══ ESTRATTO DEL DOCUMENTO ══

Fu un uomo di facile rapporto umano, ma fu soprattutto un uomo di Dio. Egli Lo irraggiava...
Artemide Zatti nacque a Boretto (Reggio Emilia) il 12 ottobre 1880. Non tardò ad esperimentare la durezza del sacrificio, tanto che a nove anni già si guadagnava la giornata da bracciante. Costretta dalla povertà, la famiglia Zatti, agli inizi del 1897, emigrò in Argentina e si stabilì a Bahìa Blanca. Il giovane Artemide prese subito a frequentare la parrocchia retta dai Salesiani, trovando nel Parroco Don Carlo Cavalli, uomo pio e di una bontà straordinaria, il suo direttore spirituale. Fu questi ad orientarlo verso la vita salesiana. Aveva 20 anni quando si recò nell'aspirantato di Bernal.

═══
══ DATI DI INGRESSO ══

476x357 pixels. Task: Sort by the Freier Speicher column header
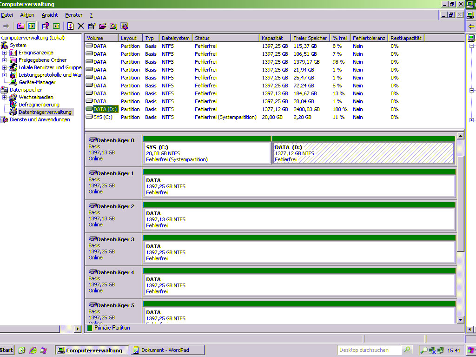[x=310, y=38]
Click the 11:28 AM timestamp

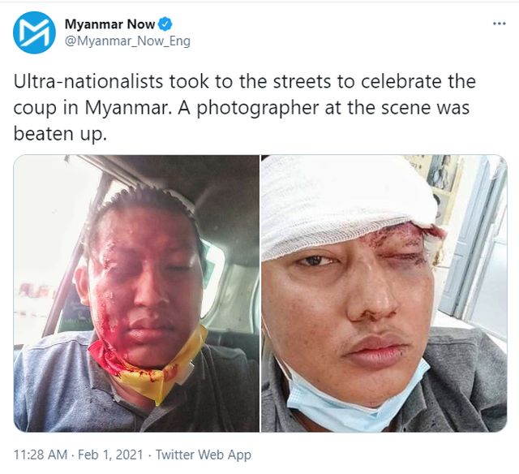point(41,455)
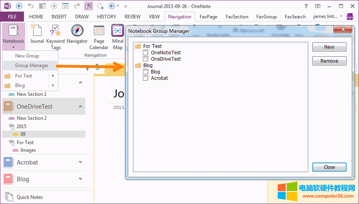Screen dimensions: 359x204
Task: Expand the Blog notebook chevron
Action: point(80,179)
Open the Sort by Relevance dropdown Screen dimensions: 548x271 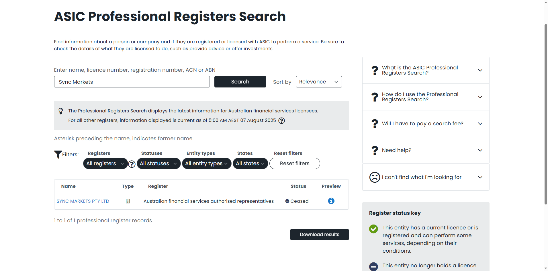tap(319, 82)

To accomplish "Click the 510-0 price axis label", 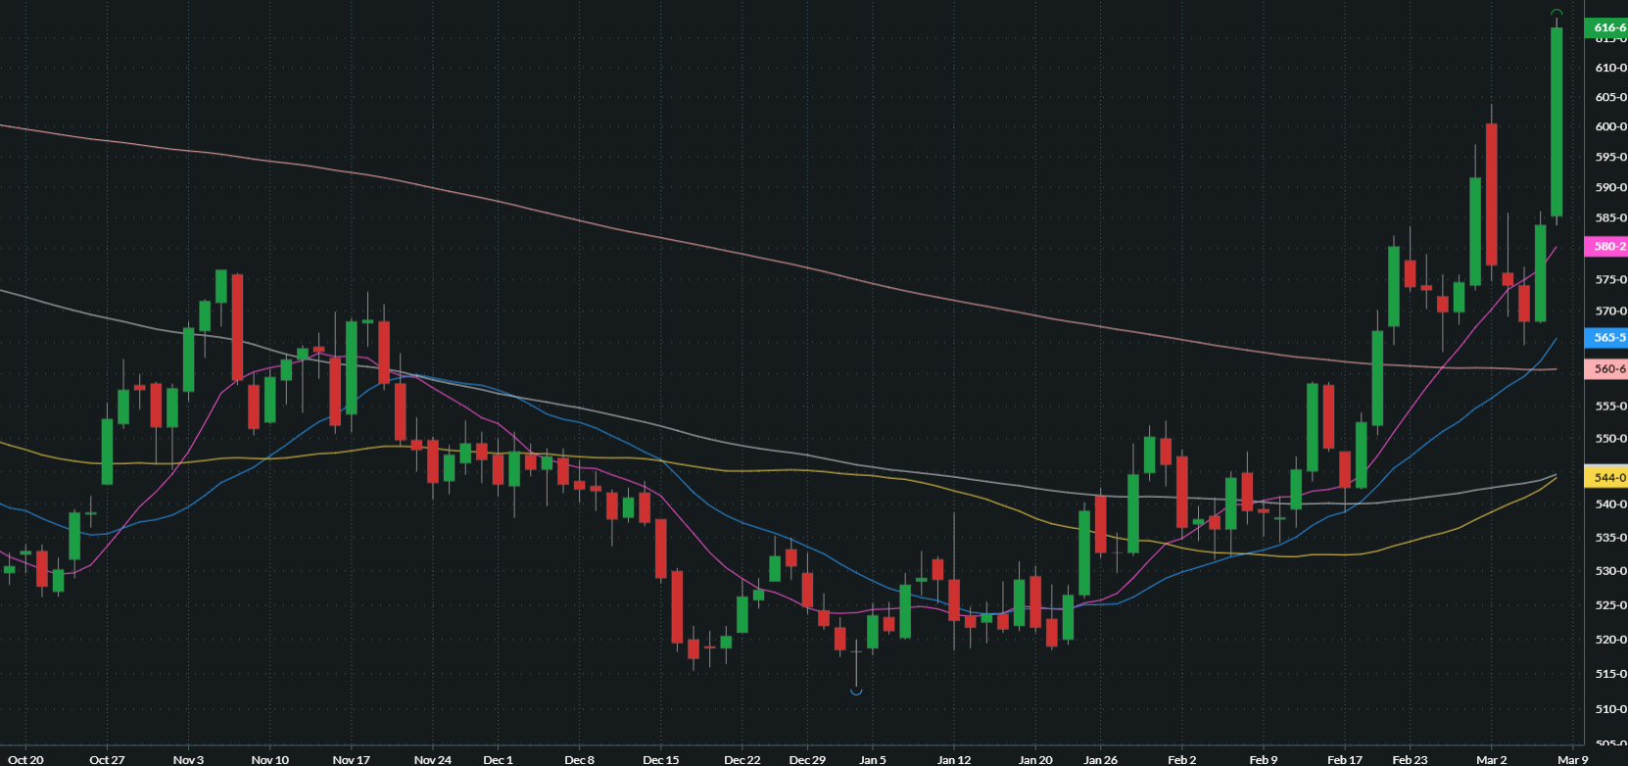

═══
══ DATI DI INGRESSO ══

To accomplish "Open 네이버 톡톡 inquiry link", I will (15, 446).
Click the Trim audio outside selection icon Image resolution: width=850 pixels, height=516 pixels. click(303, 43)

═══

▶ **COMPITI DELL'ESERCIZIO**
**a)** Elenca, per favore, tutti i nomi di luogo presenti nel brano su Artemide Zatti.
**b)** Scrivi il seguito del brano su Artemide Zatti, ripartendo dopo la sua ultima frase.
Il materiale non serve per svolgere questi compiti.

▶ **RISPOSTE PER COMPITO**
**a)** Boretto, Reggio Emilia, Argentina, Bahìa Blanca, Bernal

**b)**
Assistendo un giovane sacerdote affetto da tbc, ne contrasse la malattia. L'interessamento paterno di Don Cavalli – che lo seguiva da lontano – fece sì che si scegliesse per lui la Casa salesiana di Viedma dove c'era un clima più adatto e soprattutto un ospedale missionario con un bravo infermiere salesiano che in pratica fungeva da «medico»: Padre Evasio Garrone. Questi invitò Artemide a pregare Maria Ausiliatrice per ottenere la guarigione, suggerendogli di fare una promessa: «Se Lei ti guarisce, tu ti dedicherai per tutta la tua vita a questi infermi». Artemide fece volentieri tale promessa e misteriosamente guarì. Dirà poi: «Credetti, promisi, guarii». La sua strada ormai era tracciata con chiarezza ed egli la intraprese con entusiasmo. Accettò con umiltà e docilità la non piccola sofferenza di rinunziare al sacerdozio. Emise come confratello laico la sua prima Professione l'11 gennaio 1908 e quella Perpetua l'8 febbraio 1911. Coerentemente alla promessa fatta alla Madonna, egli si consacrò subito e totalmente all'Ospedale, occupandosi in un primo tempo della farmacia annessa, ma poi quando nel 1913 morì Padre Garrone, tutta la responsabilità dell'ospedale cadde sulle sue spalle. Ne divenne infatti vicedirettore, amministratore, esperto infermiere stimato da tutti gli ammalati e dagli stessi sanitari che gli lasciavano man mano sempre maggiore libertà d'azione.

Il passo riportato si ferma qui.